Из-за кухни выглядывает маленькое лицо с длинным носом, который шумно втягивает воздух, улавливая вкусные запахи. Лицо поворачивается назад к невидимому:
— Ого, Али!
— Что ты этим хочешь сказать, Сейид?
— Когда есть-то начнут? А то у меня в животе урчит. Уже два дня как не ем, все готовлюсь к свадебному обжорству.
— Потерпи немного, пока все гости сойдутся.
— Послушай, мы одни будем есть или со взрослыми?
— Если бы я знал…
— Лучше, если мы одни. Пойди скажи отцу.
— Прямо сейчас?
— А то! Не после же ужина!
Али готов был уже бежать в главный шатер, где отец приветствовал гостей, но Сейид схватил его за руку:
— Постой! Не надо сейчас… А то дадут нам всякой бурды, И получится — ни то ни се… Лучше поедим со взрослыми. По крайней мере нас ничем не обнесут. Что скажешь?
— Правильные слова говоришь! Мы даже дважды поедим.
— Это как?
— Раз — с мужчинами, другой — с женщинами.
— Вот здорово придумал! Светлая у тебя голова! А я-то всегда тебя считал дурачком. На сей раз ты превзошел все мои ожидания. Молодец! Послушай!
— Что?
— Ты должен узнать, кому дадут еду в первую очередь — женщинам или мужчинам?
— Всего-то?
И Али помчался в большой шатер. Через минуту он вернулся и зашептал:
— По всему видно — женщины будут первыми.
— Тогда пошли наверх, а то опоздаем!
Ребятишки побежали в дом. Двор буквально кишел мальчишками и девчонками. Двери в комнату Шуши были распахнуты настежь. И там, и в прихожей стояло несколько скамеек и большой стол, уставленный пустыми тарелками и мисками. Умм Амина сидела у себя в своей привычной позе.
Оба парнишки протиснулись наверх. Оттуда неслись громкие восторженные восклицания. Все помещение было забито женщинами. В середине стояли две скамейки, на которых восседали подружки невесты. Ими командовали две солидные женщины. Одна — Ихсан, которая состояла из почти одинаковых по размеру шаров. Толстое белое круглое лицо было похоже на круглый противень, на котором жарят картошку. Тело состояло из больших кругов белого мяса, наложенных один на другой. Руки и ноги также были круглыми, толстыми и белыми. В общем, женщина была красивой. Она важно, ласково уговаривала толпившихся вокруг ее девушек — шумящих, поющих баловниц. Другая женщина была старой, сморщенной, одетой в черную накидку. Тут же был музыкант, который настраивал свой камуз[16].

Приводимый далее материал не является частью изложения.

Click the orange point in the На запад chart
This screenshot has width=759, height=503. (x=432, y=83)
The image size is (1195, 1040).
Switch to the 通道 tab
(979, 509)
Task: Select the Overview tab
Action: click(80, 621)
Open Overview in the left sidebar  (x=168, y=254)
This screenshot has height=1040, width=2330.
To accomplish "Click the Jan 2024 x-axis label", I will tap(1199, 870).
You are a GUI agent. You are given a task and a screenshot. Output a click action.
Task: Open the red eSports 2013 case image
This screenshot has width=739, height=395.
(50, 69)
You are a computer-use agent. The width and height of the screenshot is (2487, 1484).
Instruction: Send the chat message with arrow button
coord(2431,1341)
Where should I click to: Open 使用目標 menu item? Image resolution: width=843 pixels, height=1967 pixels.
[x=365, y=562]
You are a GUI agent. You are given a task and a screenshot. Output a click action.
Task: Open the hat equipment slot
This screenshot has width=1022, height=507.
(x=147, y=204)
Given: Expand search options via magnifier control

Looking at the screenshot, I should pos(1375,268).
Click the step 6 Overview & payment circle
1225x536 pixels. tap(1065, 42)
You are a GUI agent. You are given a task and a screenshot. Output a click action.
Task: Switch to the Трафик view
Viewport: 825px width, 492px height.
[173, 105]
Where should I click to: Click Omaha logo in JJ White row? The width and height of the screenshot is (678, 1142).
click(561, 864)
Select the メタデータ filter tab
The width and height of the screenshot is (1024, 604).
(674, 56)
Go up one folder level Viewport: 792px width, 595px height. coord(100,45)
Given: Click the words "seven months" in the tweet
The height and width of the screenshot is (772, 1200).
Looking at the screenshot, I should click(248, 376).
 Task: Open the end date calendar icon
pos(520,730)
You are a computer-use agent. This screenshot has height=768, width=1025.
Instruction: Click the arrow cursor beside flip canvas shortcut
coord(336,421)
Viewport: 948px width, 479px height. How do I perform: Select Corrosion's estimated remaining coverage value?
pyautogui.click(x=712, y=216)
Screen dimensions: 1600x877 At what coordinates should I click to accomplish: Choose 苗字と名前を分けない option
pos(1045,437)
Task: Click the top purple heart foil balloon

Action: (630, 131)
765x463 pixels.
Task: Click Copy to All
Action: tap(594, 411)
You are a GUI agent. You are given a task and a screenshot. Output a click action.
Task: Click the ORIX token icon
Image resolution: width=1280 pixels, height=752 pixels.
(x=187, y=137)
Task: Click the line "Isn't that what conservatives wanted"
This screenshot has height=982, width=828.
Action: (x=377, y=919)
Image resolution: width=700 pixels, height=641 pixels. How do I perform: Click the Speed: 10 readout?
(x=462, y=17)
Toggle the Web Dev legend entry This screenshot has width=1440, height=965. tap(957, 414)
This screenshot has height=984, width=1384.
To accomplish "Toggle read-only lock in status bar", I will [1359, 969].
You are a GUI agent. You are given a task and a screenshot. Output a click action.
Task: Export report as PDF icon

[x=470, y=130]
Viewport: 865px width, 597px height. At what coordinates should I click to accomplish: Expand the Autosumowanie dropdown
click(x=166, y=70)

Сейид ловко прокладывал себе путь среди этого обилия живого белого мяса, проталкиваясь между огромных бедер и выдающихся бюстов. Тут его схватила мать Али:
— Где твоя бабушка? Почему не поднимается?
— Вроде бы внизу сидит…
— Внизу? О горе мое! Почему? Ей что — особое приглашение надо? Ну и женщина! Пойду вниз, приведу ее. Разве может быть свадьба без нее!..
Мать невесты пошла вниз и вскоре вернулась, ведя за руку старушку. Освободив место в одном из углов комнаты, она заботливо усадила ее на скамейку.
Сейид с приятелем вертелись всюду, выискивая себе место поудобнее. Но большой круглый стол оставался пустым. Сейид не выдержал:
— До сих пор — ни куска. Надо ждать здесь, тогда попадем в первую очередь. Поедим и полетим вниз, к мужчинам, там еще раз отведаем разной еды.
Из прихожей раздался призывный женский голос:
— Эй, бабоньки! Вы что, на похоронах? Чего молчите?
Вопросы адресовались к Ихсан. Та пыталась угомонить пчелиный гул девчонок.
— Помолчите же хоть немного! Пора начинать, а вы никак не успокоитесь! Тафида, ты готова?
— Да, начальница, готова, — отвечает Тафида. — Только никак не найду кастаньеты. Эй, дочка, Шарбат! Не тебе ли я их дала, когда мы шли сюда?
— Я не слуга твоего отца, чтобы нести сюда твое барахло, — грубо крикнула Шарбат, — Сама бы взяла… Или руки отсохли?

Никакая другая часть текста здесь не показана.